Records drawn from a pointing dataset
___
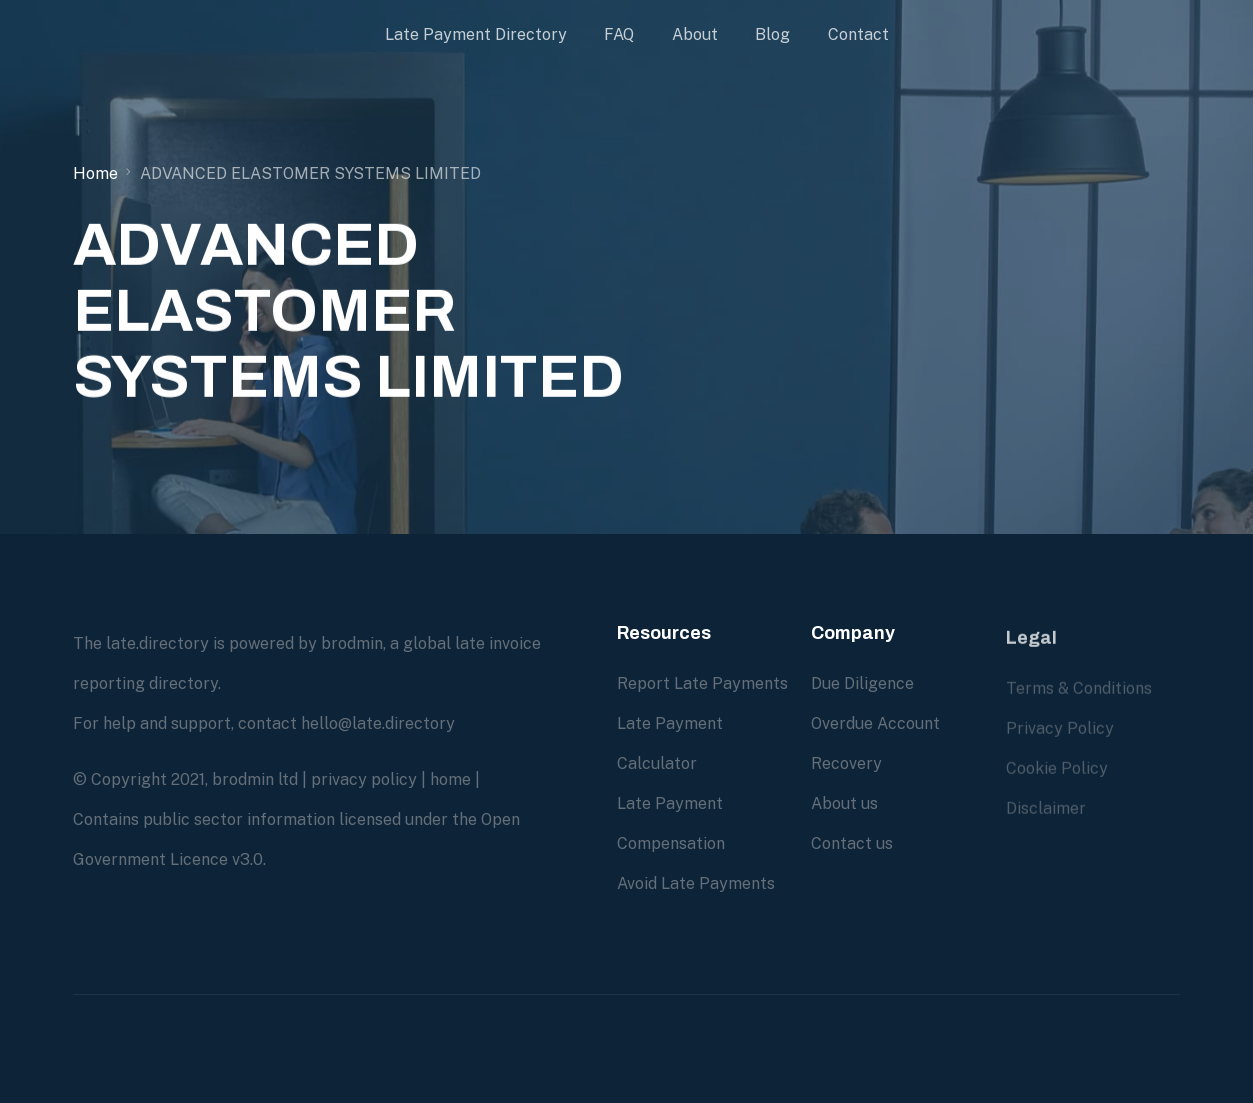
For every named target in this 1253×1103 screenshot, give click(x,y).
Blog (772, 34)
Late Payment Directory (476, 34)
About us (844, 802)
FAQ (619, 34)
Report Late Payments (702, 683)
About (695, 34)
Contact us (852, 842)
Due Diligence (862, 682)
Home (95, 173)
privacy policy (364, 779)
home (450, 779)
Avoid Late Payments (696, 883)
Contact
___
> **What the task asks**
Reproduce every line of the items above verbatim, omitting the pictures.

> **Solution**
For every named target in this 1253×1103 screenshot, give click(x,y).
Blog (772, 34)
Late Payment Directory (476, 34)
About us (844, 802)
FAQ (619, 34)
Report Late Payments (702, 683)
About (695, 34)
Contact us (852, 842)
Due Diligence (862, 682)
Home (95, 173)
privacy policy (364, 779)
home (450, 779)
Avoid Late Payments (696, 883)
Contact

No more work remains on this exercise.